TASK STATEMENT - Can you copy out, word for word, the piece below about the Doctor Who Christmas episode?

SOURCE -
Oh, how the British love their Christmas specials. And so it is with Doctor Who, which, over the years, has had the time-traveling Doctor pitted against a villainous Snowman, a crashing Titanic Spaceship, Dream Crabs that give images of Santa Claus, and a giant Christmas spider.

But one of the best episodes of Doctor Who, period, and quite possibly the best story given to Matt Smith’s 11th Doctor, came during the 5th season, and riffs on a very old story in a fresh way: Kazran Sardac (Michael Gambon playing a sci-fi Scrooge as only old British actors can) threatens to let a spacecraft crash into the planet rather than land, seemingly purely out of spite.

At its worst, Doctor Who would solve a problem like this with a blur of technobabble, corridor-running, sonic-screwdriver waving, and convoluted time-travel paradoxes.  Not this time.

Instead, Doctor Who lifts the essence of Dickens’ Christmas Carol: To change the course of events, you must change a man’s spirit, not a man’s circumstances.

“Tonight,” the doctor says, “I’m a Ghost of Christmas Past.”

He travels into the Kazran’s past, following the young Kazran’s relationship with Abigail Pettigrew (Katherine Jenkins), a terminally ill, cryogenically frozen woman, unfrozen once a year, on Christmas eve. But a point comes when Sardac realizes that if he lets her out one more time, she would live that day and no longer.

So he keeps her frozen. Until he has to decide to let her out, and let her go.

The Doctor’s mission: Thaw Kazran’s frozen heart, so much so he’ll be willing to thaw out the woman he loved, and lose her forever.

RECORDS -
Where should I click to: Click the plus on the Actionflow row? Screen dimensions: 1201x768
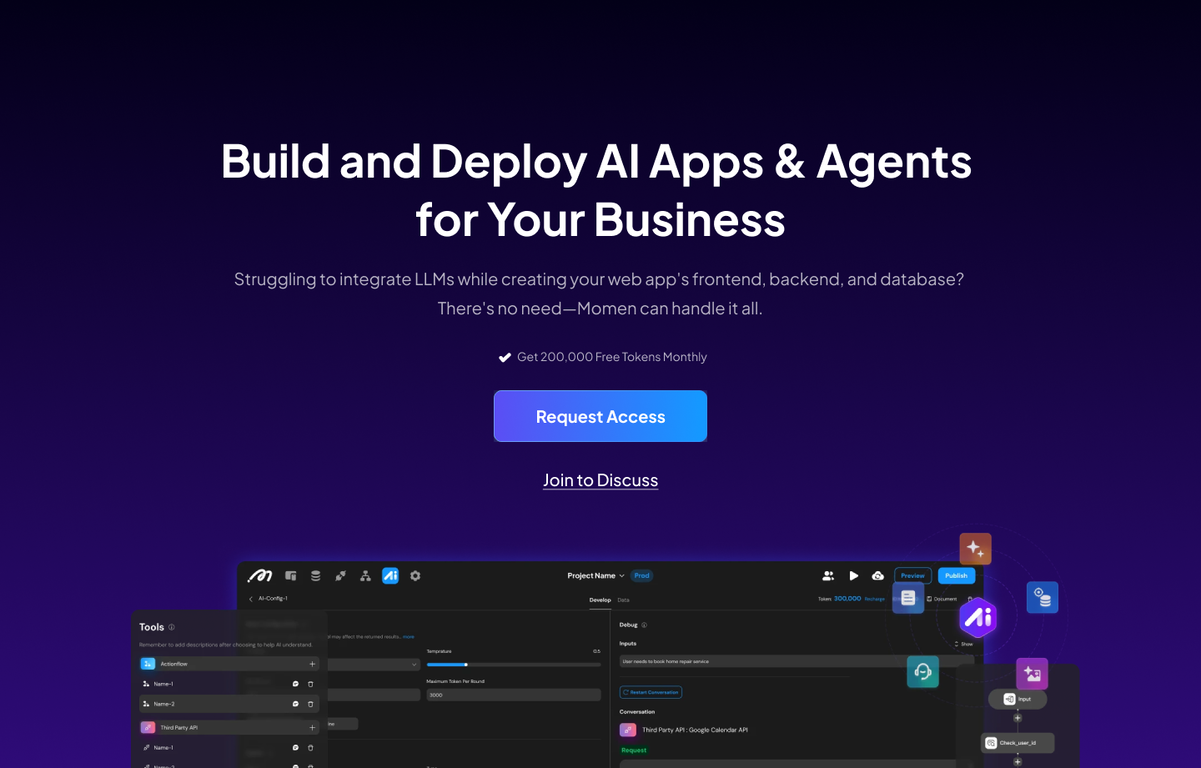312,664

---

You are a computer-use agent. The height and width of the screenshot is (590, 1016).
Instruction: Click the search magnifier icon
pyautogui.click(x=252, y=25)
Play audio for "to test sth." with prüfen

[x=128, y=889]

==

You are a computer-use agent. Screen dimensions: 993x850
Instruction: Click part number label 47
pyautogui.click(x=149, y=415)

SOLUTION FOR THIS EXERCISE -
Oh, how the British love their Christmas specials. And so it is with Doctor Who, which, over the years, has had the time-traveling Doctor pitted against a villainous Snowman, a crashing Titanic Spaceship, Dream Crabs that give images of Santa Claus, and a giant Christmas spider.

But one of the best episodes of Doctor Who, period, and quite possibly the best story given to Matt Smith’s 11th Doctor, came during the 5th season, and riffs on a very old story in a fresh way: Kazran Sardac (Michael Gambon playing a sci-fi Scrooge as only old British actors can) threatens to let a spacecraft crash into the planet rather than land, seemingly purely out of spite.

At its worst, Doctor Who would solve a problem like this with a blur of technobabble, corridor-running, sonic-screwdriver waving, and convoluted time-travel paradoxes.  Not this time.

Instead, Doctor Who lifts the essence of Dickens’ Christmas Carol: To change the course of events, you must change a man’s spirit, not a man’s circumstances.

“Tonight,” the doctor says, “I’m a Ghost of Christmas Past.”

He travels into the Kazran’s past, following the young Kazran’s relationship with Abigail Pettigrew (Katherine Jenkins), a terminally ill, cryogenically frozen woman, unfrozen once a year, on Christmas eve. But a point comes when Sardac realizes that if he lets her out one more time, she would live that day and no longer.

So he keeps her frozen. Until he has to decide to let her out, and let her go.

The Doctor’s mission: Thaw Kazran’s frozen heart, so much so he’ll be willing to thaw out the woman he loved, and lose her forever.